_Supplied information_
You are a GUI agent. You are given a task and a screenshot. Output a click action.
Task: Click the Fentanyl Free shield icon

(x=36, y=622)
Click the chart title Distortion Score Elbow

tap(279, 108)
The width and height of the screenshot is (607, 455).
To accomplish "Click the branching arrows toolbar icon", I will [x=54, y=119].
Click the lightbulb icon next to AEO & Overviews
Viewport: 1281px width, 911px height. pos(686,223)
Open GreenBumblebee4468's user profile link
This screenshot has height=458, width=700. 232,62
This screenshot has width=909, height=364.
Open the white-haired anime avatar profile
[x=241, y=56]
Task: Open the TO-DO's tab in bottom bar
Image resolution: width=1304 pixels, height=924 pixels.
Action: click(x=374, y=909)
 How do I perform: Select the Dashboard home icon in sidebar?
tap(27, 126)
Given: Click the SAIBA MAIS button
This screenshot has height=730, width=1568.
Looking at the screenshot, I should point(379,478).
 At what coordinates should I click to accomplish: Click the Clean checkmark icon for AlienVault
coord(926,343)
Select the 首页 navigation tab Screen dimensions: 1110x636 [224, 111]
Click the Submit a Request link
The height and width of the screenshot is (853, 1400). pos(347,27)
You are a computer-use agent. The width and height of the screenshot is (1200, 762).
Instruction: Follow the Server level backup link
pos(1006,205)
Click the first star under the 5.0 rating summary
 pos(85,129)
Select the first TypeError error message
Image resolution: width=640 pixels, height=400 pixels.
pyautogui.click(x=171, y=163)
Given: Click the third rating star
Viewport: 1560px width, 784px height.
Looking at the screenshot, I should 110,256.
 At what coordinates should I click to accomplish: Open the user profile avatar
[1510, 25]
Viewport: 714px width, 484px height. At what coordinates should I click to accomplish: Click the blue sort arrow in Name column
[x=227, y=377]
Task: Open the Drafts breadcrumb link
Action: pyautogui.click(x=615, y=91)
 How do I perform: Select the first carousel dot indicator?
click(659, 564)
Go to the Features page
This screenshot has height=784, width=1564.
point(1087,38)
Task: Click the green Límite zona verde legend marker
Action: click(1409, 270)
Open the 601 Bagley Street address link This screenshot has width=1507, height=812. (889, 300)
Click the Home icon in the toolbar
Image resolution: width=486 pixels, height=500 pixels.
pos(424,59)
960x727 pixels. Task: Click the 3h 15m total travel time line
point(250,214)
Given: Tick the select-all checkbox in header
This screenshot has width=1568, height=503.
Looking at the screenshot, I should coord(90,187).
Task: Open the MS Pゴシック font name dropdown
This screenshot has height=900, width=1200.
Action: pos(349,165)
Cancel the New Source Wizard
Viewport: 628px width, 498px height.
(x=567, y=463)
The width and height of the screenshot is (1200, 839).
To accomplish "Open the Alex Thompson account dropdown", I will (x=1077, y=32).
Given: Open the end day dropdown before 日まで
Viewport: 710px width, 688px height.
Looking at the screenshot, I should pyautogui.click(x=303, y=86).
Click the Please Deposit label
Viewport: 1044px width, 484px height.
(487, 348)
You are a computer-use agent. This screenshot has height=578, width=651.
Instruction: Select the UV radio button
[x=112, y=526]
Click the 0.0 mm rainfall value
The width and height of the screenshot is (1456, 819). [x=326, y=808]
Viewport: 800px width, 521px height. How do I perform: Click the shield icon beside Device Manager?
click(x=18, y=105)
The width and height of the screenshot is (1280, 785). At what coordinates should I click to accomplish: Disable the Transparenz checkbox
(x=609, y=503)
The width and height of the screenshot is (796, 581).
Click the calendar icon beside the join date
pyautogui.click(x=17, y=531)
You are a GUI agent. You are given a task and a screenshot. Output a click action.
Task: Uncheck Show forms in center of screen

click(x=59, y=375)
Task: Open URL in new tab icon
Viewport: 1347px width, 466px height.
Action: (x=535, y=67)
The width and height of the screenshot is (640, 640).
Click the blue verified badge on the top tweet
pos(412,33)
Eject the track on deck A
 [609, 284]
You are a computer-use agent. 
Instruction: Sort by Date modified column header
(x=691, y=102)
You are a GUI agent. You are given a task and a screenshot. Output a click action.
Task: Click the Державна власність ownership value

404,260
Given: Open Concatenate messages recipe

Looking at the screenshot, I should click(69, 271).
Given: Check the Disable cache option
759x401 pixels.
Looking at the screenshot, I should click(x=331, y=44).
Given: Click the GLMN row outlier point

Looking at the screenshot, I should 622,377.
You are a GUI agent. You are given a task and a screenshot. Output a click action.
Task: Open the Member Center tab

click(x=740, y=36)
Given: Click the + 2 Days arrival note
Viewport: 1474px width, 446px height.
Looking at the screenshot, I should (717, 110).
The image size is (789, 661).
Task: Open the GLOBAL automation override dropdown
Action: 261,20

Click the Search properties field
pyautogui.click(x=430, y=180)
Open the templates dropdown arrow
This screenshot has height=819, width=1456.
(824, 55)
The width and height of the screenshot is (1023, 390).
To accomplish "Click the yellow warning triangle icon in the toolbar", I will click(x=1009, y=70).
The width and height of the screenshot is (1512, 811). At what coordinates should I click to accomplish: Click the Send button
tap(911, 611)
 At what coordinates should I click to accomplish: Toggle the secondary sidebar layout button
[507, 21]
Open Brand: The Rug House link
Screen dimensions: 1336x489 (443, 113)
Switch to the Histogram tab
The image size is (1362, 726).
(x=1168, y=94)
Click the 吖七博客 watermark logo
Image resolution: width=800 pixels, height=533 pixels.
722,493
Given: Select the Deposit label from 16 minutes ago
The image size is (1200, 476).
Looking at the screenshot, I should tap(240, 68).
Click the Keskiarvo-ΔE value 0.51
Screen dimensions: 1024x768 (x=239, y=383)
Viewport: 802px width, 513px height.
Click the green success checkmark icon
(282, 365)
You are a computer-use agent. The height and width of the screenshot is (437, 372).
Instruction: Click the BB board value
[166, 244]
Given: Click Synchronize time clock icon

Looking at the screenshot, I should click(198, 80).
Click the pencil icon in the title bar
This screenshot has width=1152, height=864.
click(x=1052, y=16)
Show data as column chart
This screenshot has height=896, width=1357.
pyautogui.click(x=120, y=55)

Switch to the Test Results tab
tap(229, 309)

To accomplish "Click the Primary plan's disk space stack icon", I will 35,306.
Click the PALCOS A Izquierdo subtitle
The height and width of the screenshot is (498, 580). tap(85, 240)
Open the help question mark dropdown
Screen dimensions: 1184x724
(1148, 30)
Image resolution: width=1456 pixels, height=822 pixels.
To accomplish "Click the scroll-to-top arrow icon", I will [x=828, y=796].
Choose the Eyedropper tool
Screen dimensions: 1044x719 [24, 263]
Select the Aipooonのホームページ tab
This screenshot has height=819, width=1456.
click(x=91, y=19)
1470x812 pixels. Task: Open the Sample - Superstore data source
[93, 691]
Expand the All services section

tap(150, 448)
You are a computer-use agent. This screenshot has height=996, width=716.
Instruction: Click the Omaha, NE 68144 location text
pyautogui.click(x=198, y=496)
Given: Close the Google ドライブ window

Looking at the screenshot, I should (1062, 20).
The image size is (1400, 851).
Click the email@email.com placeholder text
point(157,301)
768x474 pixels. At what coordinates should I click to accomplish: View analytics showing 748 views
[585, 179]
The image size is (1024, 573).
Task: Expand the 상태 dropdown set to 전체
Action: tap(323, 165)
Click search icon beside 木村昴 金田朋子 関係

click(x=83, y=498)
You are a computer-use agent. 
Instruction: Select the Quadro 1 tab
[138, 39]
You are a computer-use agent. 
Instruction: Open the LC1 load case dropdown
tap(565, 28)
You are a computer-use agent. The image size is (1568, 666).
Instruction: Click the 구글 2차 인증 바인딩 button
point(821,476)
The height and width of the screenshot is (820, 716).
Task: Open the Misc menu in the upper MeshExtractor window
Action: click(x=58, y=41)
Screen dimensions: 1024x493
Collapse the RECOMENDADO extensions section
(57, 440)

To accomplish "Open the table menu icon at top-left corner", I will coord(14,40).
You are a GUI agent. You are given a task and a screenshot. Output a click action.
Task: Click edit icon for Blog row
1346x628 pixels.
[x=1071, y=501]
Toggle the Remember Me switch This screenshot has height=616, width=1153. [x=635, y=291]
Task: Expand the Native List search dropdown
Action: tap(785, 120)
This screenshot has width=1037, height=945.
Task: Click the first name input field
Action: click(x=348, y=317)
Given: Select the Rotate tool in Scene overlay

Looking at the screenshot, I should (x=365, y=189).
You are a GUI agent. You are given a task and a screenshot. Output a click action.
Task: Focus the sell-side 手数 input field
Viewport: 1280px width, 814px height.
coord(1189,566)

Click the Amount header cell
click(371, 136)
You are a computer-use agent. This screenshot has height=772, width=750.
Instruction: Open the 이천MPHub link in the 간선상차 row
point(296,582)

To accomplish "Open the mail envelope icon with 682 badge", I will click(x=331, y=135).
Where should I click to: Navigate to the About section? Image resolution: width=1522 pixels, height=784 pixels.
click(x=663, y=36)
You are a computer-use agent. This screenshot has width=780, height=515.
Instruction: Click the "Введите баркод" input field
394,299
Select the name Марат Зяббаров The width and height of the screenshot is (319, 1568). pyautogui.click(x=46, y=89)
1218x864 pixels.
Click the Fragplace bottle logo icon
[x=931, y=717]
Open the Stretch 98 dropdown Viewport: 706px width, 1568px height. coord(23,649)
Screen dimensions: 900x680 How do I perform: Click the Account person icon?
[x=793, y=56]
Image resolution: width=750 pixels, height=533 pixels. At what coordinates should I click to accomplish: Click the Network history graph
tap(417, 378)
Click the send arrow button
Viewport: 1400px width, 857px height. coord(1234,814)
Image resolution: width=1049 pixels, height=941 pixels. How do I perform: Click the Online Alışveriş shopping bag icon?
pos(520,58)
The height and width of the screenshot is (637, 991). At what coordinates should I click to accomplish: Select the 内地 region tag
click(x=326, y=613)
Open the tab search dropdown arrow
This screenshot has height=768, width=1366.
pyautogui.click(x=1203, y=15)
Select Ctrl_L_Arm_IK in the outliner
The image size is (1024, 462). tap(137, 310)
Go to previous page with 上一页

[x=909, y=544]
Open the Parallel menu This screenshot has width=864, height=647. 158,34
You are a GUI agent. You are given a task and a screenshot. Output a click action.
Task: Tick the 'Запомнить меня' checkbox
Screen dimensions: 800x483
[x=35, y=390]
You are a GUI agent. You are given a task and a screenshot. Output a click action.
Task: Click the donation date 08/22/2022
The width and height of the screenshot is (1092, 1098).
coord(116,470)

_What is being asked_
Format the material between the lines holding "Show data as column chart" and "Action: click(x=58, y=41)", inclusive, as a Markdown table. Use the columns Row and Material line, with one row per line, and omit blank lines.

_Exercise response_
| Row | Material line |
|---|---|
| 1 | Show data as column chart |
| 2 | This screenshot has height=896, width=1357. |
| 3 | pyautogui.click(x=120, y=55) |
| 4 | Switch to the Test Results tab |
| 5 | tap(229, 309) |
| 6 | To accomplish "Click the Primary plan's disk space stack icon", I will 35,306. |
| 7 | Click the PALCOS A Izquierdo subtitle |
| 8 | The height and width of the screenshot is (498, 580). tap(85, 240) |
| 9 | Open the help question mark dropdown |
| 10 | Screen dimensions: 1184x724 |
| 11 | (1148, 30) |
| 12 | Image resolution: width=1456 pixels, height=822 pixels. |
| 13 | To accomplish "Click the scroll-to-top arrow icon", I will [x=828, y=796]. |
| 14 | Choose the Eyedropper tool |
| 15 | Screen dimensions: 1044x719 [24, 263] |
| 16 | Select the Aipooonのホームページ tab |
| 17 | This screenshot has height=819, width=1456. |
| 18 | click(x=91, y=19) |
| 19 | 1470x812 pixels. Task: Open the Sample - Superstore data source |
| 20 | [93, 691] |
| 21 | Expand the All services section |
| 22 | tap(150, 448) |
| 23 | You are a computer-use agent. This screenshot has height=996, width=716. |
| 24 | Instruction: Click the Omaha, NE 68144 location text |
| 25 | pyautogui.click(x=198, y=496) |
| 26 | Given: Close the Google ドライブ window |
| 27 | Looking at the screenshot, I should (1062, 20). |
| 28 | The image size is (1400, 851). |
| 29 | Click the email@email.com placeholder text |
| 30 | point(157,301) |
| 31 | 768x474 pixels. At what coordinates should I click to accomplish: View analytics showing 748 views |
| 32 | [585, 179] |
| 33 | The image size is (1024, 573). |
| 34 | Task: Expand the 상태 dropdown set to 전체 |
| 35 | Action: tap(323, 165) |
| 36 | Click search icon beside 木村昴 金田朋子 関係 |
| 37 | click(x=83, y=498) |
| 38 | You are a computer-use agent.  |
| 39 | Instruction: Select the Quadro 1 tab |
| 40 | [138, 39] |
| 41 | You are a computer-use agent.  |
| 42 | Instruction: Open the LC1 load case dropdown |
| 43 | tap(565, 28) |
| 44 | You are a computer-use agent. The image size is (1568, 666). |
| 45 | Instruction: Click the 구글 2차 인증 바인딩 button |
| 46 | point(821,476) |
| 47 | The height and width of the screenshot is (820, 716). |
| 48 | Task: Open the Misc menu in the upper MeshExtractor window |
| 49 | Action: click(x=58, y=41) |